**Text:**
_ _ _ _ _ _ _
# BMW e39 530d 2001 SQ



## Staffordshire (Oct 1, 2011)

Hello all,
I am reading this forum for some time now,and you guys rock! all installs that you are doing are amazing. I will be trying to build some SQ system on my bmw and i thought i should register here to get some advices from you.

Ok the stuff that i will be using:
HU denon a100

amps
soundstream a50II (high+mid)
mosconi as2002 (door woofers)
audio system x-ion 160.4 (back woofers)

speakers
legatia l4 (mid)
planar ribbon tweeters 80w 
audio system hx165 phase (door woofers)
vifa m22wr09-06 (rear fill+sub?)

i am thinking to run mids 500-5000hz, tweets 5000+, doors 100-500, rear fill not sure yet but maybe up to 500hz and sub up to 100. i will post some pics for you soon just to have an idea of what im talking about. until then if you have any thoughts of this let me know  thnx and goodluck to you all


----------



## sq_guru (Oct 1, 2011)

Very nice! How do you like the ribbon tweeters?


----------



## Staffordshire (Oct 1, 2011)

hi, i haven`t tried ribbons yet,but everyone is saying only positive things so i have to try them. still waiting for capacitors and coils for my crossover.

here are some pics of the car


----------



## Staffordshire (Oct 1, 2011)

i wanted to mount speakers like that. so that i would still have all the space in the trunk,but boot size was too big for those speakers, so i had to put them in a box. i wanted to keep "stock" look as much as possible.


----------



## Staffordshire (Oct 1, 2011)

all of those pics are of my previous install, i will be redoing this whole thing a bit diff this time


----------



## Staffordshire (Oct 1, 2011)

the whole thing was connected on a singe 4 channel amp audio system xion 160.4. but this time i want to run that amp on woofers only. i want to run doors on mosconi and i want to make pillars for mids and tweets and run them on soundstream


----------



## Staffordshire (Oct 1, 2011)

I could not work much on my car so build is going very very slow. 

Got 4 wires to each door










Here u can see some amps

















New RCA`s









Tweets









Pillars will be finished with cream leather 

















I don`t think that this will be location of the amps, i`m not sure about that yet. And i have already made crossovers for mids and tweets but i will upload pics later,cause there are still some small things to do on them.
_ _ _ _ _ _ _
**Collected data:**
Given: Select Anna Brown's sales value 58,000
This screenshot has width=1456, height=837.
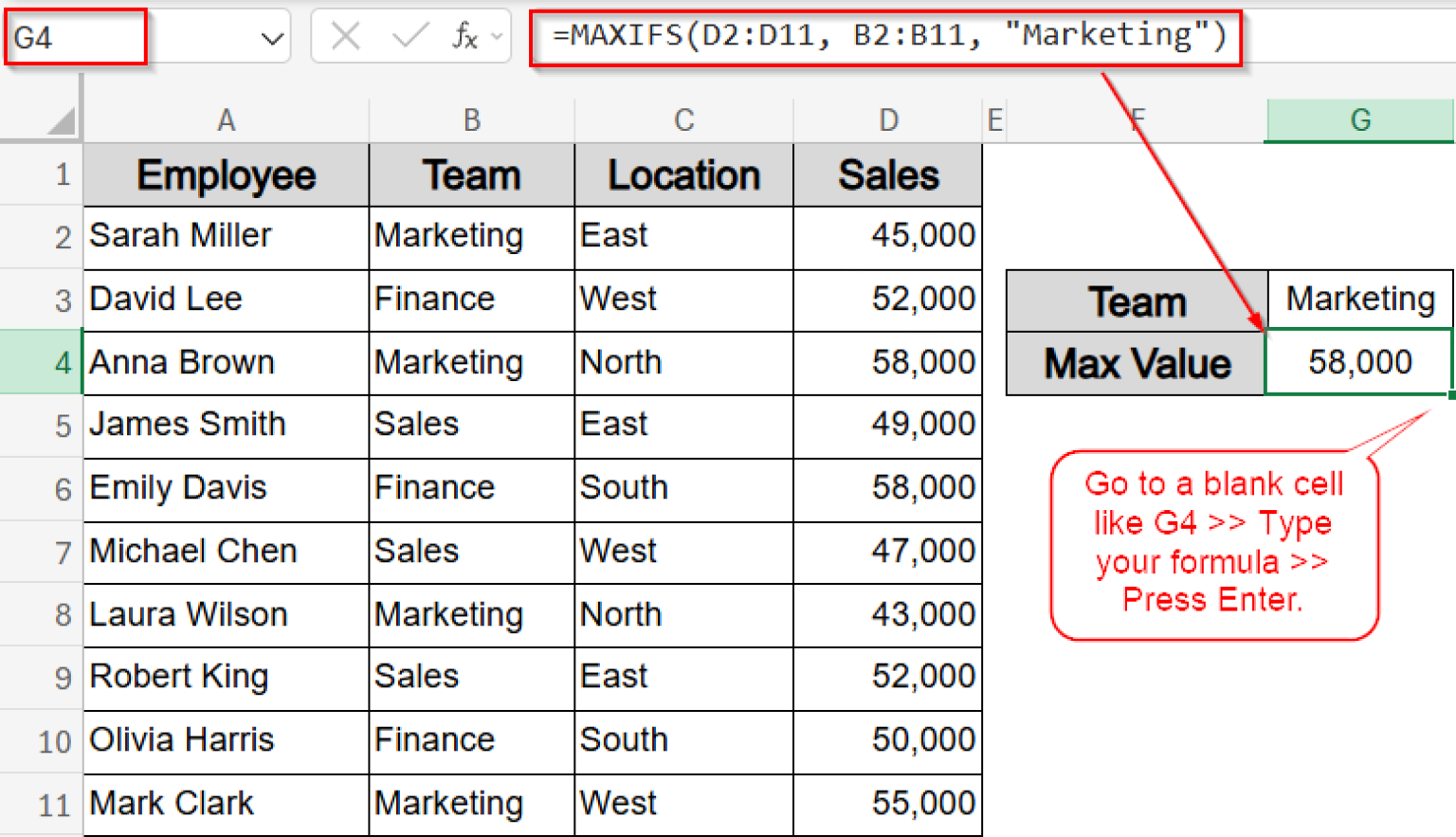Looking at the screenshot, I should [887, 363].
_ _ _ _ _ _ _
**Stated exercise 1:**
List every speaker model named in the equipment list of the BMW audio thread.
**Stated exercise 2:**
Summarize the BMW audio thread in two sentences.
The material comes from a different source than the car audio thread.

**Result 1:**
- legatia l4
- planar ribbon tweeters 80w
- audio system hx165 phase
- vifa m22wr09-06

**Result 2:**
A forum member plans an SQ system for a BMW e39 530d, using a Denon a100 head unit, three amplifiers, and separate mids, tweeters, door woofers, and rear speakers with proposed crossover ranges. Later posts show the previous install, which ran on a single 4-channel amp, and report progress on the new build: four wires run to each door, pillars for the mids and tweets to be finished in cream leather, and crossovers already made for the mids and tweets.